Mother’s Day weekend just passed and during this time of honoring my Mom, I’m also thankful to be a Mom.
But me being a Mom is tribute to my kids.
As most of you know, I married a widower who had two children. So, I became an instant Mother on my wedding day.
We’ve all heard the stories of step-mothers and how awful they can be. Well, I didn’t want to be part of that story. But I also needed to find the balance between respecting the memory of my step-children’s mother while finding my own way in my new family. I didn’t want to take her place, but I wanted to find my own place — somehow, there had to be room for me.
I couldn’t achieve this on my own.
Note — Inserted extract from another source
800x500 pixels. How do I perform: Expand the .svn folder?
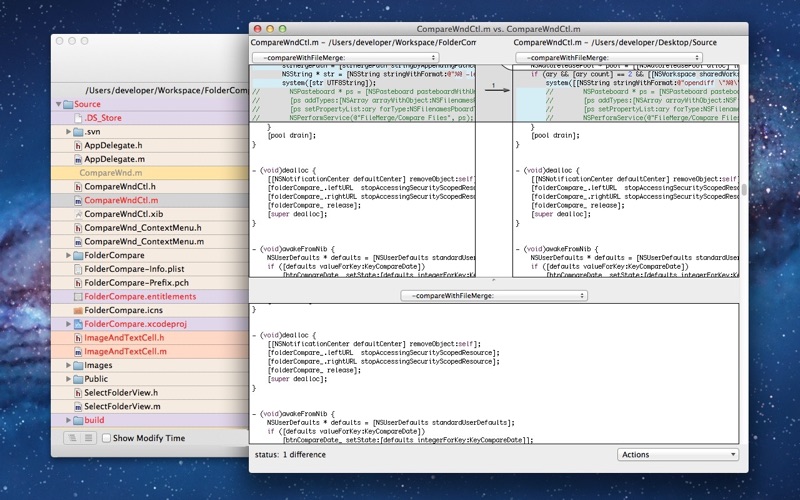click(x=68, y=132)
Oh, I definitely had a part to play, but in order to make any kind of motherhood work, it was up to the kids.
Even as a teenager and pre-teen, the kids were smart enough to know there was room for me in their hearts. They knew loving me and treating me like a mother wasn’t an insult to their mother’s memory.
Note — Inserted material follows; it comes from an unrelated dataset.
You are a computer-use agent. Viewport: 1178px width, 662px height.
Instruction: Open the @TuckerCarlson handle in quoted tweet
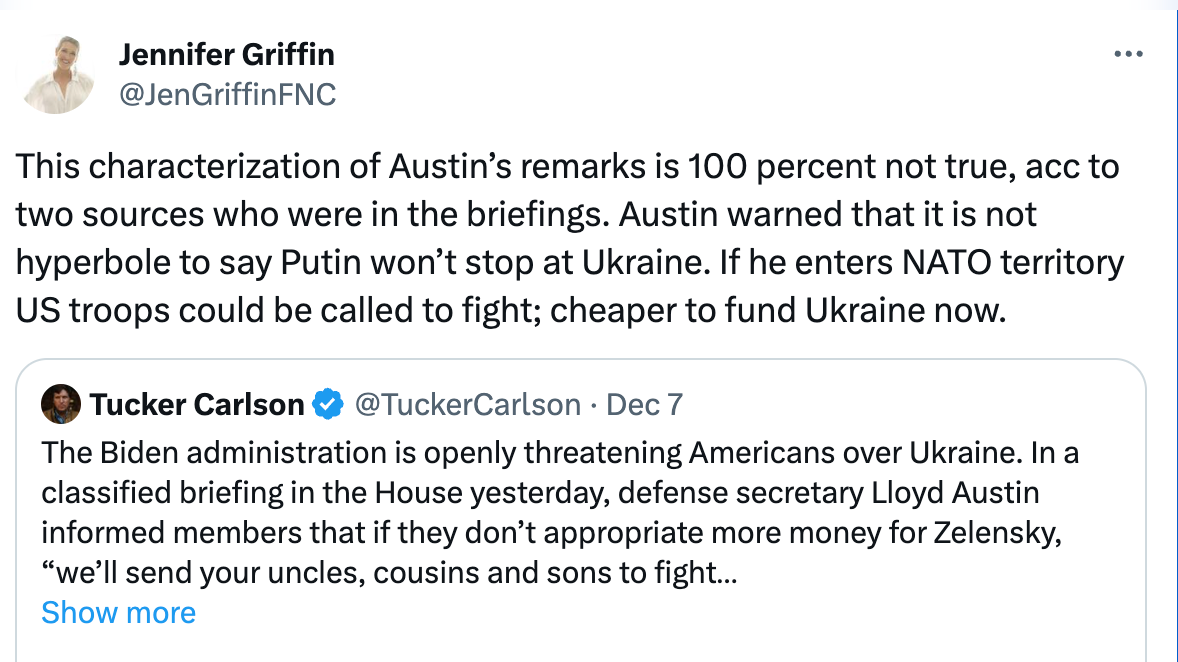[467, 404]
My goal was to love and raise these kids as I think their mother would’ve wanted them to be loved and raised. Any Mom only wants the best for her kids. It doesn’t have to be a competition between a memory and me.
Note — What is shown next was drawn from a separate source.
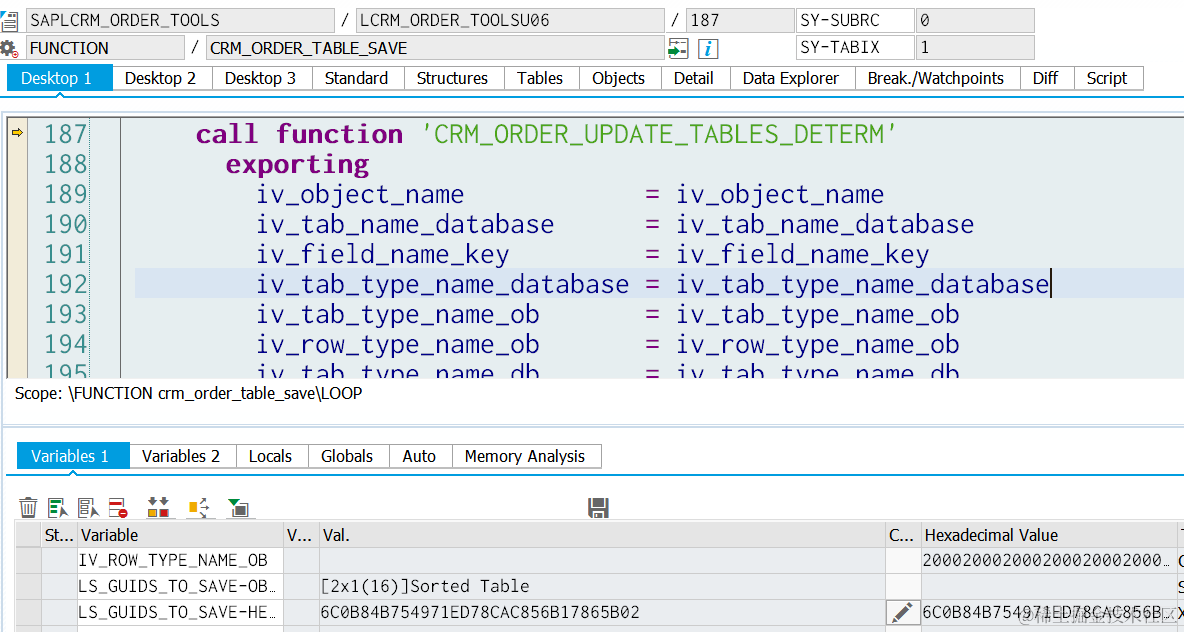Open the Break./Watchpoints tab
The height and width of the screenshot is (632, 1184).
pos(936,79)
By loving them how I thought their mother would want them to be loved and cared for, I honored their Mom — I didn’t wipe away her existence.
With the kids, they just had another person in their life that loved them and had their back.
But again, none of it would’ve been possible without the kids making that choice.
We had to choose to love each other and forge our own relationships with each other.
On Mother’s Day, I honor my kids — for making the choice to open their hearts and let me in. I’m the bonus mom, and I can’t imagine loving them anymore had I been their mom from birth.
Thanks, kids, for making me a Mom. It’s a job I love.